107 F. 129

UNITED STATES GRAMOPHONE CO. et al. v. NATIONAL GRAMOPHONE CORP. (three cases).

(Circuit Court, E. D. Pennsylvania.

February 27, 1901.)

Nos. 33, 34, 35.

Patents — Suits for Infringement — Grounds for Preliminary Injunction.

It is not sufficient to support a motion for a preliminary injunction against infringement of uuadjudicated patents, the validity of which is contested, that defendant, in a pleading filed in a suit between it and a different party, made a statement which amounted to no more than the assertion of the prima facie title of the present complainant to such patents; defendant being engaged in selling articles manufactured thereunder, and entitled to assert and rely upon their prima facie validity in conducting its said business, without precluding itself from denying such validity as against the patentee or owner.

In Equity.
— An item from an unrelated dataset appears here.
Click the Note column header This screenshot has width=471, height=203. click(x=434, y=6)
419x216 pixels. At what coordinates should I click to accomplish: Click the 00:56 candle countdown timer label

Suits for infringement of patents. On motions for preliminary injunctions.

Horace Pettit, for complainants,

A. Parker Smith, for respondent.

GRAY, Circuit Judge.

This is a motion for preliminary injunctions in the above cases. The bills of complaint were tiled May 25, 1900, to restrain the defendant from infringing three separate patents of the complainants for improvements in gramophones, each of the said patents being the subject of a separate suit. The patents sued upon are patents granted to Emile Berliner, the inventor of the gramophone, and are as follows: Patent No. 534,543, issued February 19, 1895, to the said Berliner, for a gramophone,- is the subject-matter of suit No. 33. Patent No. 548,623, issued October 29, 1895, to the said Berliner, for sound record and method of making the same, is the subject-matter of suit No. 34. Patent No. 564,586, issued July 25, 1896, to the said Berliner, for gramophone, is the subject-matter of suit No. 35.

As the suits all relate to the gramophone and to the record for the machine, all the said patents were considered together in the argument on the motion for preliminary injunctions.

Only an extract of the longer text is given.